→ Stored data entries:
....

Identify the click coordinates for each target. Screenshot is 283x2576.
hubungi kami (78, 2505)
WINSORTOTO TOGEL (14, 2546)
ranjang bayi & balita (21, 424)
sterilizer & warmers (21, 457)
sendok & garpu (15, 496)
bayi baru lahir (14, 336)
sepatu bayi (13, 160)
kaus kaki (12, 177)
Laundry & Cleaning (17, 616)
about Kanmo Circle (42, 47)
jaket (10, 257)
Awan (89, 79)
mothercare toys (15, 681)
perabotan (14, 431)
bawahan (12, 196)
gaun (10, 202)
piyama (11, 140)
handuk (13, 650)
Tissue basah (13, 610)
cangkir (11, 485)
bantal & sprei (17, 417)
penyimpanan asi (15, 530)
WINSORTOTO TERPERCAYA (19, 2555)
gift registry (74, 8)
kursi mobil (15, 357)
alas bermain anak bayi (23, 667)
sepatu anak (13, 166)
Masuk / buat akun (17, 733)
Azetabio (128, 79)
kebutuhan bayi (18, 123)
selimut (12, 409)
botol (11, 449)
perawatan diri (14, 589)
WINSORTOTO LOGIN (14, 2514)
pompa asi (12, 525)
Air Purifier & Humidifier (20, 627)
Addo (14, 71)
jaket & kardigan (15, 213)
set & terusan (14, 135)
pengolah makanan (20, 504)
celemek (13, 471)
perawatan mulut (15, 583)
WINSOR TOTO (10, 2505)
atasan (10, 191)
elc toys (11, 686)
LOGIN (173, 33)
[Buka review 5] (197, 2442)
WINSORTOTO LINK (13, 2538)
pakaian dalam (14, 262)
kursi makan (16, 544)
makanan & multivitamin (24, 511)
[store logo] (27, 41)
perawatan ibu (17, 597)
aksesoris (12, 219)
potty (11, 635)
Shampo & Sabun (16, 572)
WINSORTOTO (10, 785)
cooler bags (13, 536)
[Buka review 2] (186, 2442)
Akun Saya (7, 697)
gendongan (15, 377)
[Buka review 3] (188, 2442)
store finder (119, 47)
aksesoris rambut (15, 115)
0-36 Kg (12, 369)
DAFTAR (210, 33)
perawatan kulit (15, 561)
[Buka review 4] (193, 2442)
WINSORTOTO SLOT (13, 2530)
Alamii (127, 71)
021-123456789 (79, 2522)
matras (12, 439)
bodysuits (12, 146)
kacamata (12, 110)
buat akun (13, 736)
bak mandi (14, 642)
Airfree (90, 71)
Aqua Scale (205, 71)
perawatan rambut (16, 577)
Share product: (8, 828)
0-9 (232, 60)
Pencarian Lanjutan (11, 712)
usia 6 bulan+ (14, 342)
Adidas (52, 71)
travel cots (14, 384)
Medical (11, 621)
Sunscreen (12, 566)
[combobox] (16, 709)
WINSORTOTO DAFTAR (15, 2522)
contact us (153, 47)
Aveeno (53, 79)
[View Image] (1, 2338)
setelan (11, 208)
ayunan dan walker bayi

....

→ Problem to solve:
Copy the records above exactly.

→ Result:
Identify the click coordinates for each target. Screenshot is 283x2576.
hubungi kami (78, 2505)
WINSORTOTO TOGEL (14, 2546)
ranjang bayi & balita (21, 424)
sterilizer & warmers (21, 457)
sendok & garpu (15, 496)
bayi baru lahir (14, 336)
sepatu bayi (13, 160)
kaus kaki (12, 177)
Laundry & Cleaning (17, 616)
about Kanmo Circle (42, 47)
jaket (10, 257)
Awan (89, 79)
mothercare toys (15, 681)
perabotan (14, 431)
bawahan (12, 196)
gaun (10, 202)
piyama (11, 140)
handuk (13, 650)
Tissue basah (13, 610)
cangkir (11, 485)
bantal & sprei (17, 417)
penyimpanan asi (15, 530)
WINSORTOTO TERPERCAYA (19, 2555)
gift registry (74, 8)
kursi mobil (15, 357)
alas bermain anak bayi (23, 667)
sepatu anak (13, 166)
Masuk / buat akun (17, 733)
Azetabio (128, 79)
kebutuhan bayi (18, 123)
selimut (12, 409)
botol (11, 449)
perawatan diri (14, 589)
WINSORTOTO LOGIN (14, 2514)
pompa asi (12, 525)
Air Purifier & Humidifier (20, 627)
Addo (14, 71)
jaket & kardigan (15, 213)
set & terusan (14, 135)
pengolah makanan (20, 504)
celemek (13, 471)
perawatan mulut (15, 583)
WINSOR TOTO (10, 2505)
atasan (10, 191)
elc toys (11, 686)
LOGIN (173, 33)
[Buka review 5] (197, 2442)
WINSORTOTO LINK (13, 2538)
pakaian dalam (14, 262)
kursi makan (16, 544)
makanan & multivitamin (24, 511)
[store logo] (27, 41)
perawatan ibu (17, 597)
aksesoris (12, 219)
potty (11, 635)
Shampo & Sabun (16, 572)
WINSORTOTO (10, 785)
cooler bags (13, 536)
[Buka review 2] (186, 2442)
Akun Saya (7, 697)
gendongan (15, 377)
[Buka review 3] (188, 2442)
store finder (119, 47)
aksesoris rambut (15, 115)
0-36 Kg (12, 369)
DAFTAR (210, 33)
perawatan kulit (15, 561)
[Buka review 4] (193, 2442)
WINSORTOTO SLOT (13, 2530)
Alamii (127, 71)
021-123456789 (79, 2522)
matras (12, 439)
bodysuits (12, 146)
kacamata (12, 110)
buat akun (13, 736)
bak mandi (14, 642)
Airfree (90, 71)
Aqua Scale (205, 71)
perawatan rambut (16, 577)
Share product: (8, 828)
0-9 (232, 60)
Pencarian Lanjutan (11, 712)
usia 6 bulan+ (14, 342)
Adidas (52, 71)
travel cots (14, 384)
Medical (11, 621)
Sunscreen (12, 566)
[combobox] (16, 709)
WINSORTOTO DAFTAR (15, 2522)
contact us (153, 47)
Aveeno (53, 79)
[View Image] (1, 2338)
setelan (11, 208)
ayunan dan walker bayi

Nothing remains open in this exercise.